Filter the data for "BCAgata" and copy matching lines.
START Input data
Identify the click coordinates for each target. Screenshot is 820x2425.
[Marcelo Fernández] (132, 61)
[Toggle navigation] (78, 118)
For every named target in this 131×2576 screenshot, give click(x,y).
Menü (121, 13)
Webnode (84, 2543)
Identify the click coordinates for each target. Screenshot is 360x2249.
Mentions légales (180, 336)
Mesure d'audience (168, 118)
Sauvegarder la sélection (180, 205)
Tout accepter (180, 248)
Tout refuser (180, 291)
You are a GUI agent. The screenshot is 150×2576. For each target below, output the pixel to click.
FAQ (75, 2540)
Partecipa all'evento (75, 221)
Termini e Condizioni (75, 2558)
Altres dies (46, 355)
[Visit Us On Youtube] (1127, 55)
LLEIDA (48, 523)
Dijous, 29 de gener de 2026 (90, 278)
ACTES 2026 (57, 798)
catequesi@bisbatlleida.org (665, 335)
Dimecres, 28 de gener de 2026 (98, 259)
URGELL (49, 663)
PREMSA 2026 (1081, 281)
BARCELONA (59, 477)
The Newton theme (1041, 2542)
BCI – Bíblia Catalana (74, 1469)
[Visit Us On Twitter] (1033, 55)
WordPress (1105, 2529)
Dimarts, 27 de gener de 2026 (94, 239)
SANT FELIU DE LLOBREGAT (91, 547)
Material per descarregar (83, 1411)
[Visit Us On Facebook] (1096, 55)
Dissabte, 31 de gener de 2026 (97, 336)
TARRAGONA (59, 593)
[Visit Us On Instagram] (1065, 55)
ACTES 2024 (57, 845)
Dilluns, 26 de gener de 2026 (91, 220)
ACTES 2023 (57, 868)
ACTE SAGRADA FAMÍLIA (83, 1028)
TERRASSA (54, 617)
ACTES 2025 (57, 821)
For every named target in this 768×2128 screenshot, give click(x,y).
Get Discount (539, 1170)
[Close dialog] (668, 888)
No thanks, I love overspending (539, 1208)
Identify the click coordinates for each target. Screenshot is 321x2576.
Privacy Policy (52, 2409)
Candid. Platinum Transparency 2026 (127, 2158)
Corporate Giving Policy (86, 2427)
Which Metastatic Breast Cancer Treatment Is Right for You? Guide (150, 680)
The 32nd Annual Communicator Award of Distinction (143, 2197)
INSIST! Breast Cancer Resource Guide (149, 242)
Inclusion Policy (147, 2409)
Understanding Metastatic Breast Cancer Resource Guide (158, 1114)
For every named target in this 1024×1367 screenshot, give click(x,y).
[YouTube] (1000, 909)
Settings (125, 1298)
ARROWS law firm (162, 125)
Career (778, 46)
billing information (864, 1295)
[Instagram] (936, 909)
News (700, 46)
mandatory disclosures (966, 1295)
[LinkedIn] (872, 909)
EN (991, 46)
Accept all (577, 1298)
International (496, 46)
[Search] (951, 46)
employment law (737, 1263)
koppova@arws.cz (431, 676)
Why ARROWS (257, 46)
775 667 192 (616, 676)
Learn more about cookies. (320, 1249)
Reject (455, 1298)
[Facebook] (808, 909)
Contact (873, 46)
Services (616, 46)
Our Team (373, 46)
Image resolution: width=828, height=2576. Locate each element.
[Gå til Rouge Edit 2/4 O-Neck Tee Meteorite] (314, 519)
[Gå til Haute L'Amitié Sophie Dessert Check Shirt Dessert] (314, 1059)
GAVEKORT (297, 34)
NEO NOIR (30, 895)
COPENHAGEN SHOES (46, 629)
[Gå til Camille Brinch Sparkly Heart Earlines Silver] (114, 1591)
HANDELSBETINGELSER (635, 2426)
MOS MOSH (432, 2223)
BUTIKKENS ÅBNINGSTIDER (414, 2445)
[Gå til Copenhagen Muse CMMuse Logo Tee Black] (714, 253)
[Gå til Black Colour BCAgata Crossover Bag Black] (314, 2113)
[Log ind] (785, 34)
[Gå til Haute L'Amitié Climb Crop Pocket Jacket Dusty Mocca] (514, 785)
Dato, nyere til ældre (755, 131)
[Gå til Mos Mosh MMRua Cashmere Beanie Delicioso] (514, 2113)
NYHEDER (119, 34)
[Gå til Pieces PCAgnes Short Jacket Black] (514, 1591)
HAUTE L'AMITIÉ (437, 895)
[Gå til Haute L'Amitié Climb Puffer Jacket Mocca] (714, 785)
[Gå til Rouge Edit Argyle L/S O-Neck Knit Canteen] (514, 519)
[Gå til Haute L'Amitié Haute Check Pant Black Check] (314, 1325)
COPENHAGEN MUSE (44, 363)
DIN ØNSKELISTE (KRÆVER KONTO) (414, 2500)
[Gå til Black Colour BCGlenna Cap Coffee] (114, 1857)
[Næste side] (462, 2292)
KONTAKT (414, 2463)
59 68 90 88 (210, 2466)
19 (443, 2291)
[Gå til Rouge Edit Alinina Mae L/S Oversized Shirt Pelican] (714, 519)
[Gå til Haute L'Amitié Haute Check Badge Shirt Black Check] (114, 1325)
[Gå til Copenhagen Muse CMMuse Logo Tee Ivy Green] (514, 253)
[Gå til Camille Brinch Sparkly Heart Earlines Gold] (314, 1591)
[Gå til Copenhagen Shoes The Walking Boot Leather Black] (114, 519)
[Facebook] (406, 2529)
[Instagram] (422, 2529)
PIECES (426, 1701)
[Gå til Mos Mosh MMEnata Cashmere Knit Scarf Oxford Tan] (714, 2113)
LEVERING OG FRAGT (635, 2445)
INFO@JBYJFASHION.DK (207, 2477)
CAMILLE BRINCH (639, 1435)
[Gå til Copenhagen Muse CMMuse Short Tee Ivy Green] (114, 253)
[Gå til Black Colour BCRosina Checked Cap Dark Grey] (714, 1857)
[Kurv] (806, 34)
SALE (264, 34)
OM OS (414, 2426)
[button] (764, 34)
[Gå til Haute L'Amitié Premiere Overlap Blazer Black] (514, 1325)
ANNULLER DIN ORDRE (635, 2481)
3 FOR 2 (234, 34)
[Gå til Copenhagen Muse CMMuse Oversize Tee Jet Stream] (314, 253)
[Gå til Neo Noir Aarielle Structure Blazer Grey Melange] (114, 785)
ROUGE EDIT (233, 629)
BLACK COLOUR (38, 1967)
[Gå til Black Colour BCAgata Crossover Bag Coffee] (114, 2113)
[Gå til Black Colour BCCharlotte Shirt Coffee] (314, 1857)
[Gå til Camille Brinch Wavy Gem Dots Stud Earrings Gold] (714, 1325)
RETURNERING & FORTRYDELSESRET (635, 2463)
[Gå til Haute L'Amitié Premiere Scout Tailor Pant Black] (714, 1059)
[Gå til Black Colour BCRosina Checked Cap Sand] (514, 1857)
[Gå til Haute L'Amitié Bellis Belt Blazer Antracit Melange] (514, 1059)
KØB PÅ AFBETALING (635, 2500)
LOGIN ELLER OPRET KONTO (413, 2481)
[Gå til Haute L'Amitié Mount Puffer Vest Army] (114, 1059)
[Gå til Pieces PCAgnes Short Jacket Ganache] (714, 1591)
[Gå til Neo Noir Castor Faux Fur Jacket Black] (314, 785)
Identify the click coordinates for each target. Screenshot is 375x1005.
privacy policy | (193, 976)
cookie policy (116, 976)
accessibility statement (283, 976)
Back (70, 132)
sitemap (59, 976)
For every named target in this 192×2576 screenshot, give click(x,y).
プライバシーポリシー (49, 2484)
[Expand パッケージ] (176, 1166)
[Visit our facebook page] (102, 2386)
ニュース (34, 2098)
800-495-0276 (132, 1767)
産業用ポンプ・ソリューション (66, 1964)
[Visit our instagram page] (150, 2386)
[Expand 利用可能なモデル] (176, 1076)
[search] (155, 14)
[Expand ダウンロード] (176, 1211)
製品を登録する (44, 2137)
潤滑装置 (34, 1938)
END Input data
Written solution
[Gå til Black Colour BCAgata Crossover Bag Black] (314, 2113)
[Gå til Black Colour BCAgata Crossover Bag Coffee] (114, 2113)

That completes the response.